Pam Shaw: The biggest challenge for my Tribe and other gaming Tribes is that gaming makes up a significant amount of our overall revenue. The biggest impacts will be when our Tribes look at budgets next year based on lower revenue expectations from our gaming operations. Each Tribe is funded differently and has different levels of business diversity, but recovering from the crisis in a safe manner is of the utmost importance to the great services that Tribal gaming money helps support.

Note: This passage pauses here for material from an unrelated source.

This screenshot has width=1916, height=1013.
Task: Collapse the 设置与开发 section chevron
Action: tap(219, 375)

Jay Garcia: Beginning at the start of 2020 I would have answered “how can we keep the momentum going from such a great 2019?” Today I ask myself, as many others are, “how do we regain any momentum as our economy slowly starts to reopen?” The biggest challenge I anticipate is how are we going to get our loyal guests of all our business entities coming back to us? It’s going to take a total team effort, from Tribal leaders/officials, management of our respective businesses and all the way through the ranks, of everyone doing their part to ensure our guests’ and team members’ safety and most of all trust and faith that we are doing our part to take all precautions for the overall enjoyment and safety of our guests.

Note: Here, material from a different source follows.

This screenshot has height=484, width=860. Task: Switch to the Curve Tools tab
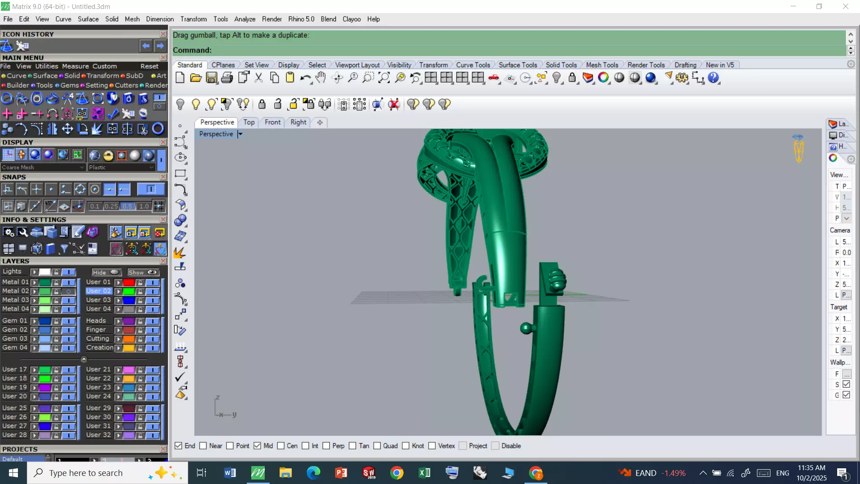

Andrew Hofstetter: Pre-COVID-19, Tribal gaming was accustomed to operating at a high level at their gaming facilities, hotels, spas, convention centers, eateries and entertainment venues. With that being said, Tribal gaming had become a major destination to relax, unwind and have fun. As COVID-19 made its way to center stage, the importance of protecting the public, team members and Tribes had become the first priority. With the closure of Tribal Casinos, thousands of employees were either furloughed or laid off. The hardship was real. With the closure of Tribal casinos, there were no revenue streams coming in to support the Tribes and the Tribal membership with various, much-needed Tribal programs. The longer the casinos remained closed, the more dire the financial situation became for each Tribe. With the event of reopening their casinos with new COVID-19 safety measures and practices, it provided much-needed hope. As Tribal casinos open, they will find that not only have their gaming practices changed, but the frequency of the clients visiting may have changed as well. It will take a considerable amount of time to make up the lost gaming revenues, and it will take time for the public to frequent Tribal casinos at the levels they once did. I feel Indian gaming will continue to serve, however it will serve in a different manner that will not only take time, but it will take patience and understanding.